Valerie Wirtschafter, a Brookings Institution fellow who studies technology and democracy, says that while fictitious online personae are not new, the use of AI has given them credibility. She adds that since women in their 20s are much more likely to be politically liberal than like-aged men, any young women online claiming a MAGA identity is "more attention-grabbing". During the 2024 election, she recalls, Trump shared on his Truth Social feed pictures of some purported "Swifties For Trump" that on close examination appeared to have been generated by an AI program.

Sam said few of Hart's fans cared whether she was real. According to Wirtschafter, for Hart's fans, the idea of an attractive young woman with politics like hers was the important thing for her followers. "Even among some digital natives, there's a perspective of, 'Well, I don't actually care if this is true. I like the sentiment of it,'" she says. For Sam, it was simpler: "The MAGA crowd is made up of dumb people—like, super dumb people. And they fall for it."
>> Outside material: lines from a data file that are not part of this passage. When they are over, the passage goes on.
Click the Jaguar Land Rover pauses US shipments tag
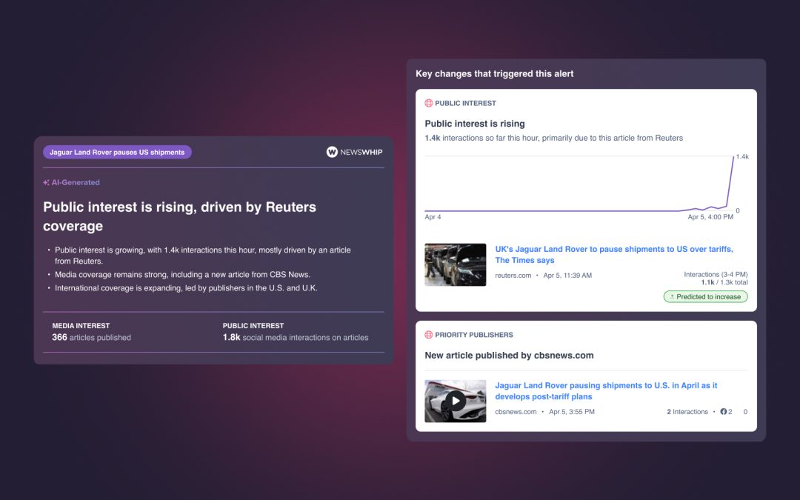The width and height of the screenshot is (800, 500). (117, 153)
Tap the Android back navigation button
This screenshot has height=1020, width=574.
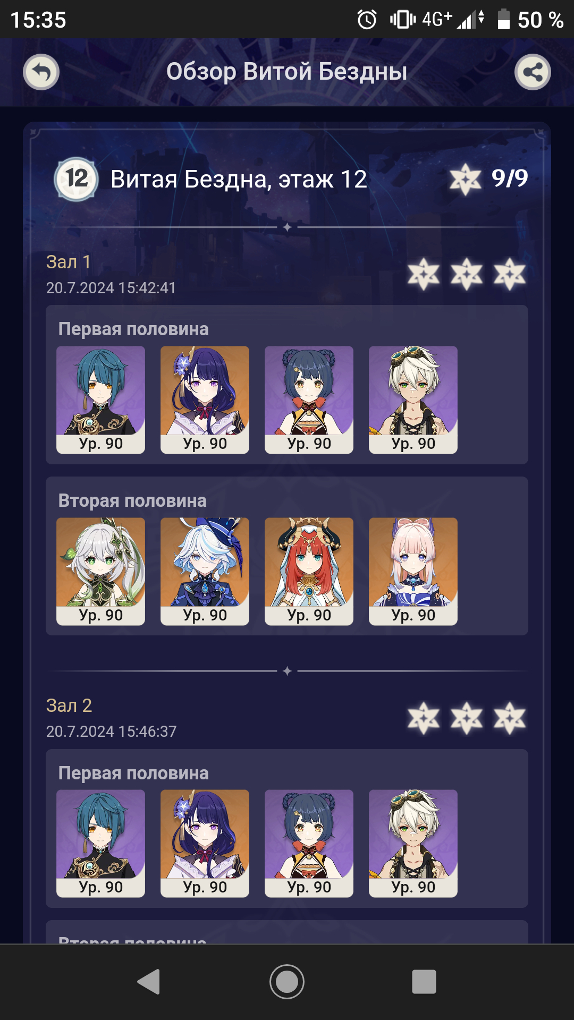point(149,981)
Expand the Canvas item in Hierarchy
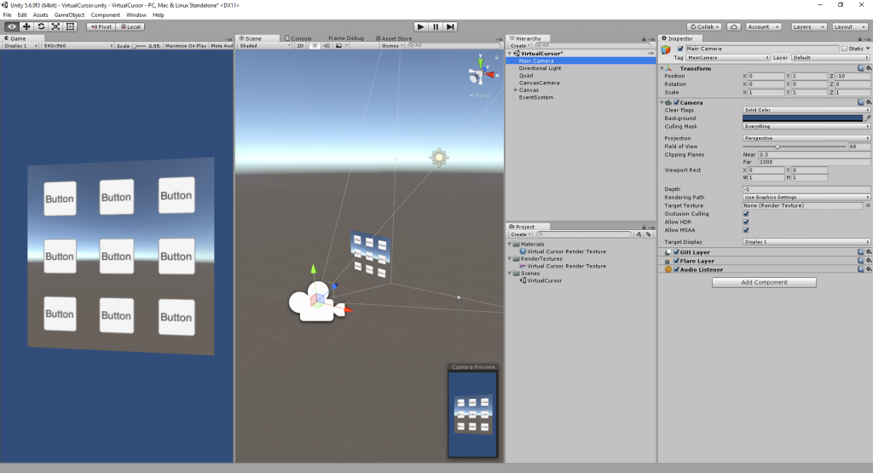873x473 pixels. (516, 89)
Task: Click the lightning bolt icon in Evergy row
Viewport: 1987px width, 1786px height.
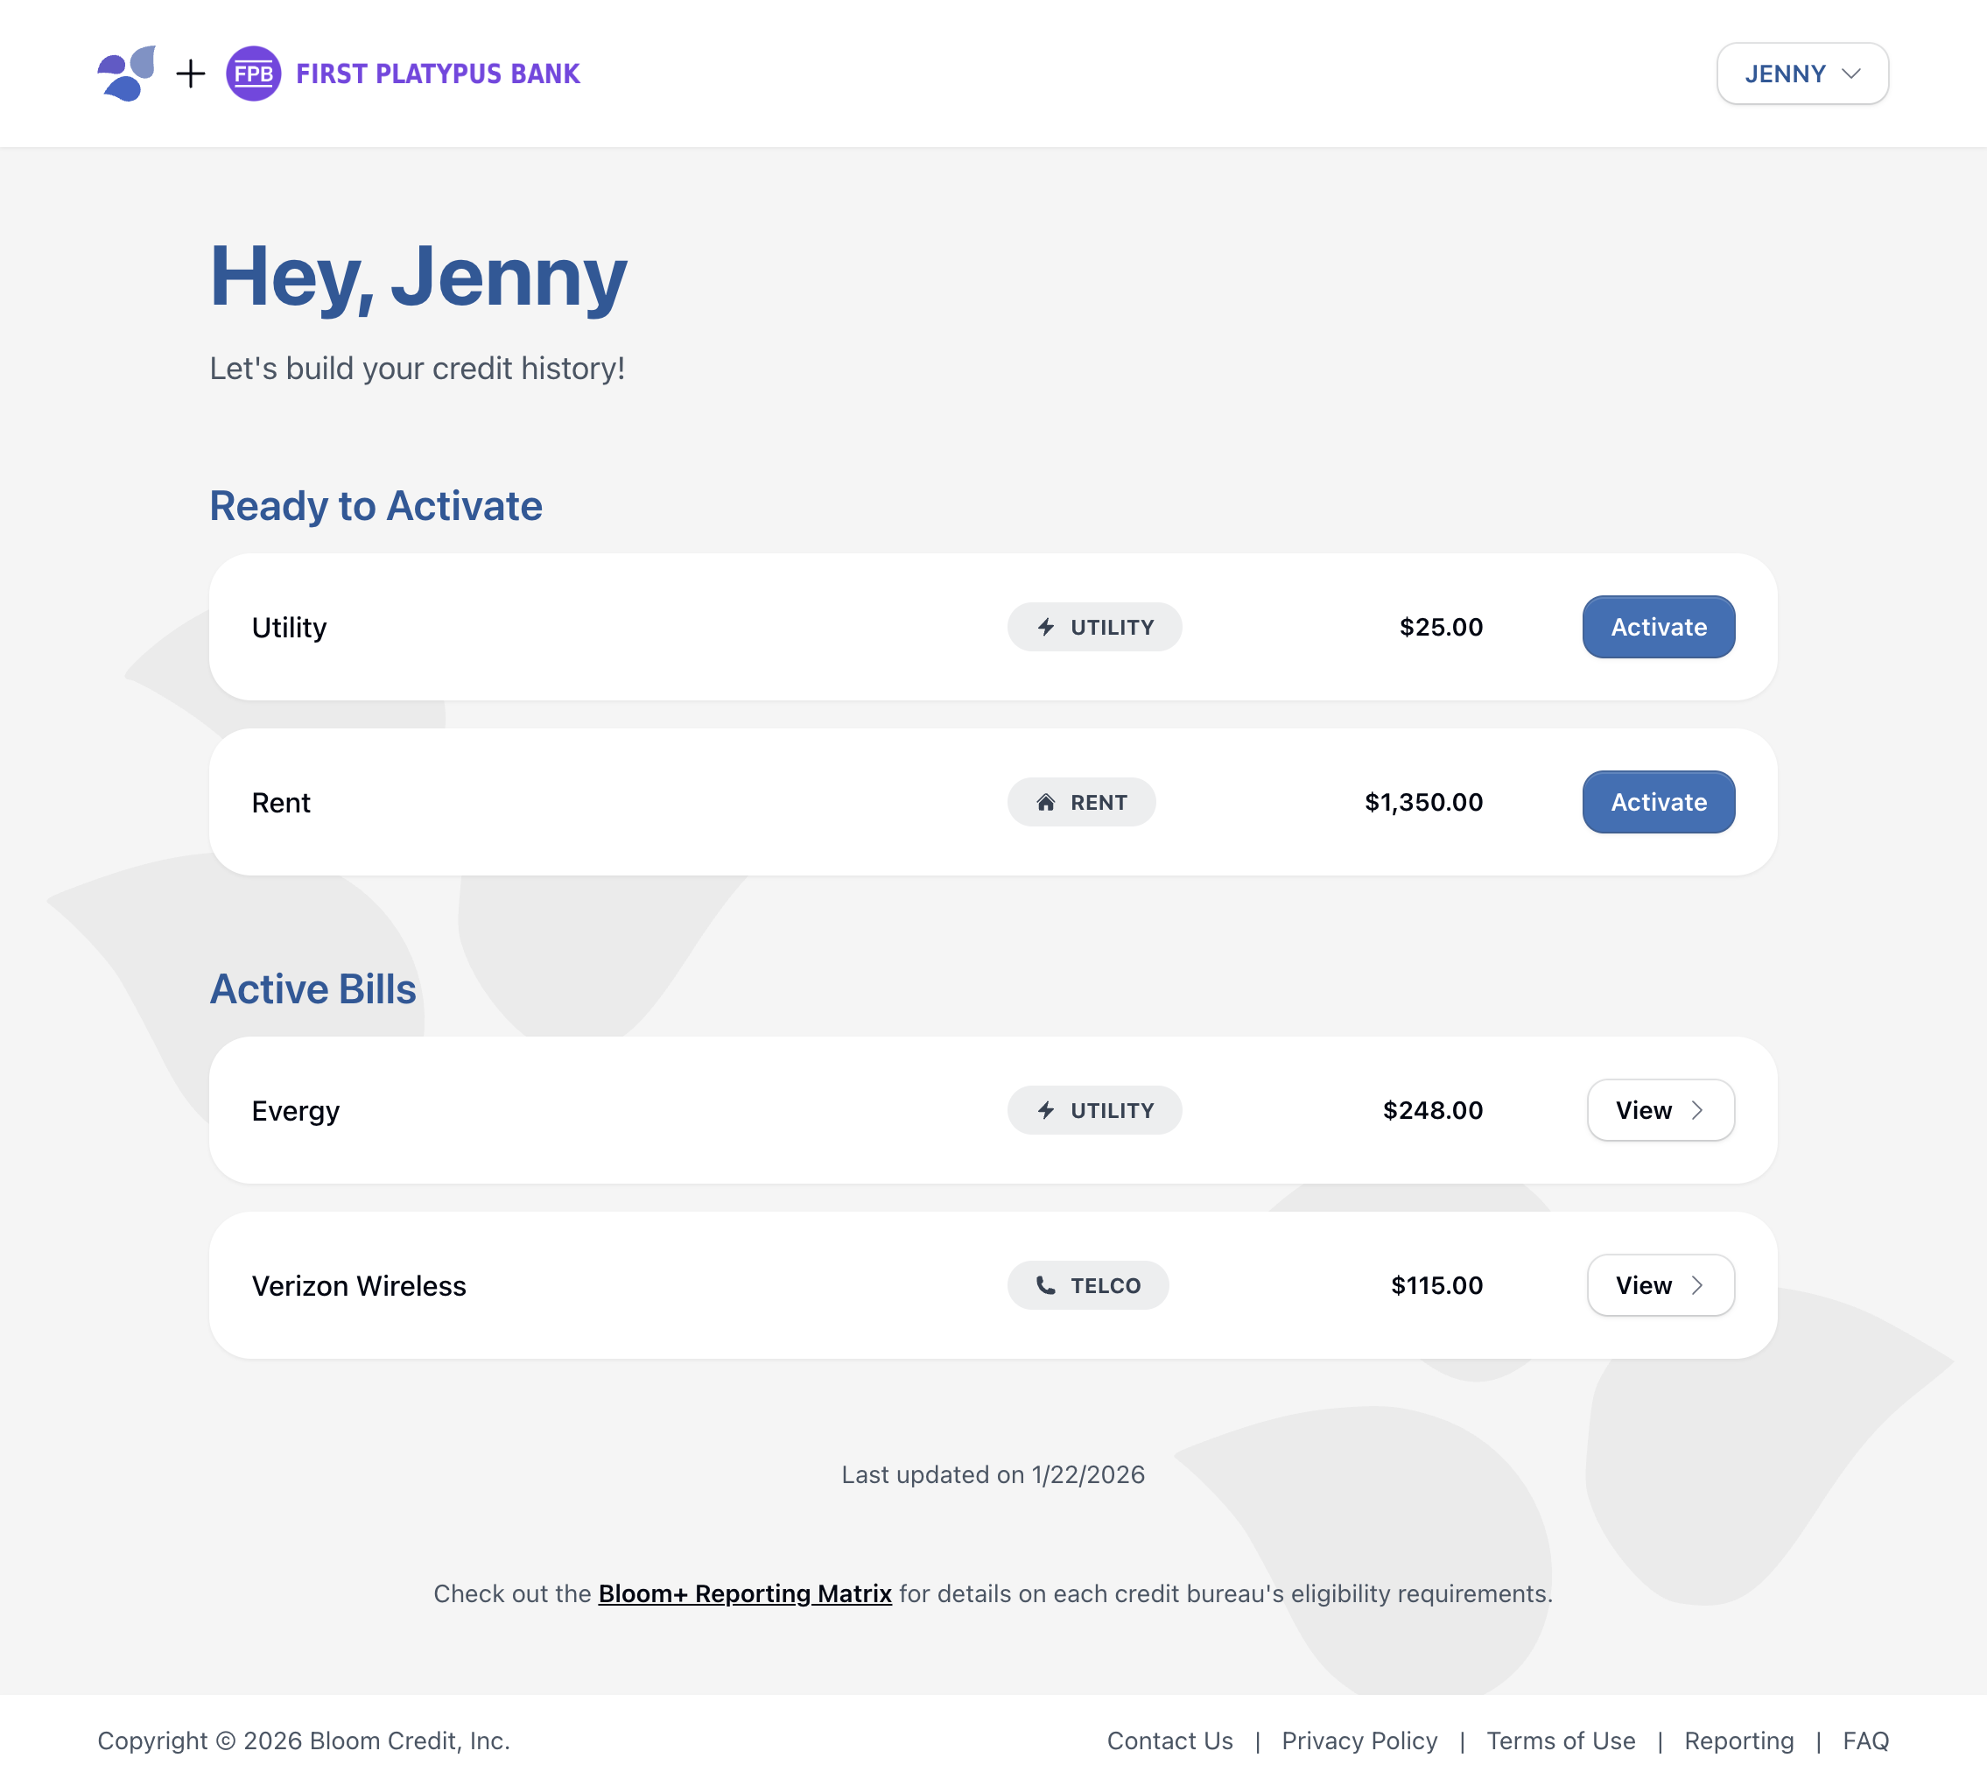Action: (1046, 1111)
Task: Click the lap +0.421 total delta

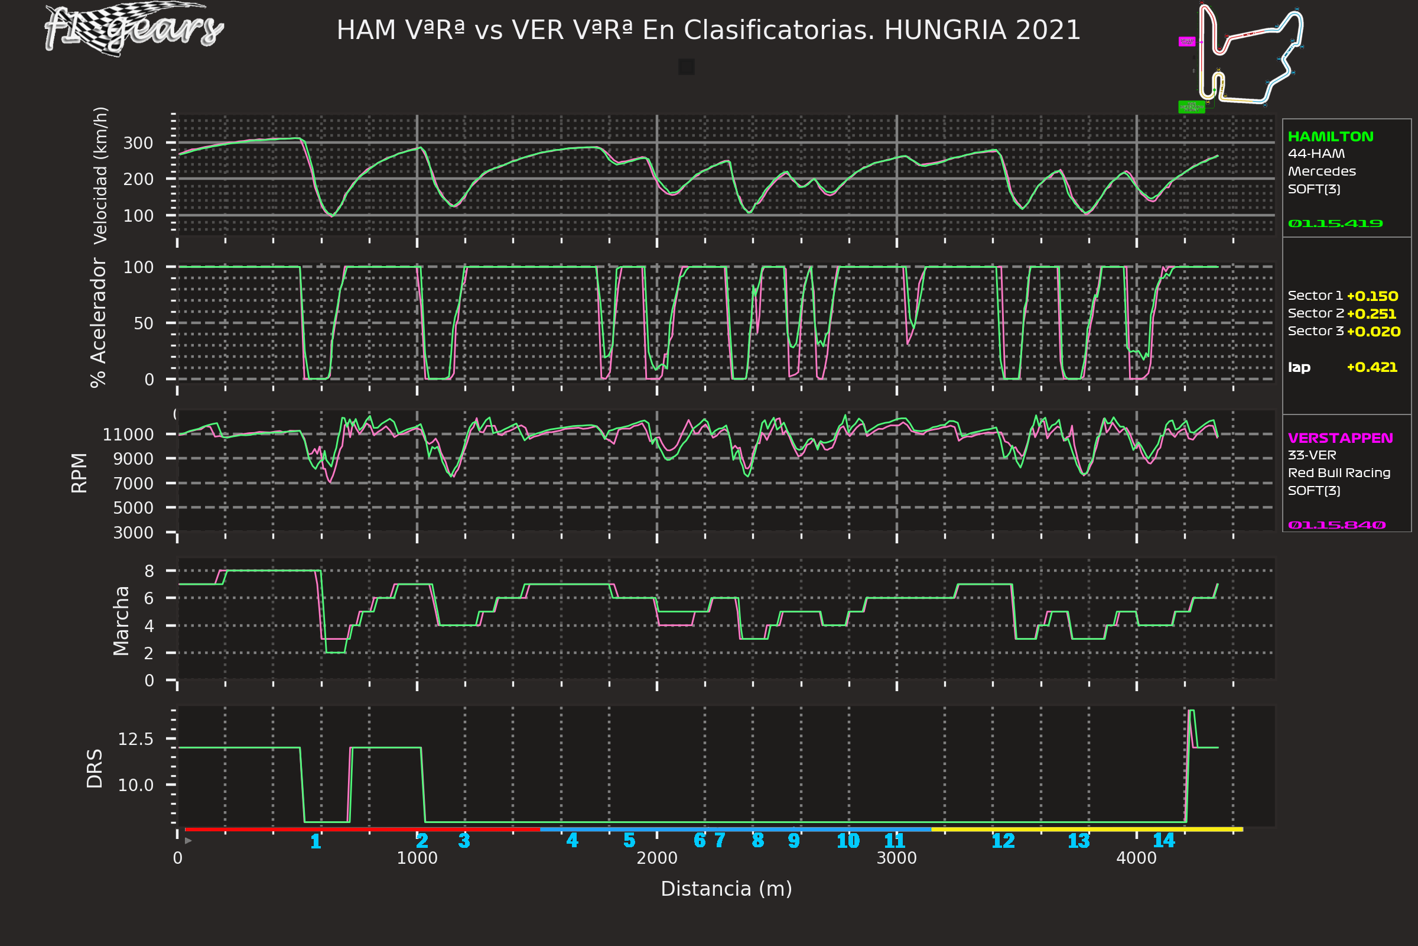Action: pyautogui.click(x=1372, y=367)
Some commentators considered its effect on AI. "While debates rage over artificial intelligence taking away jobs," India's The Federal observed, "here it seems to have created a new one: full-time fake influencer." At Creative Bloq, Joe Foley pondered the possibility that a glut of AI-created influencers might "lead to a situation where people only trust influencers who are already actually famous, or who have a recognised presence offline. Anyone else could be fake." On the other hand, like Wirtschafter, he noted that "[t]here are plenty of people who knowingly follow so-called AI-influencers and don't seem to see that as sad."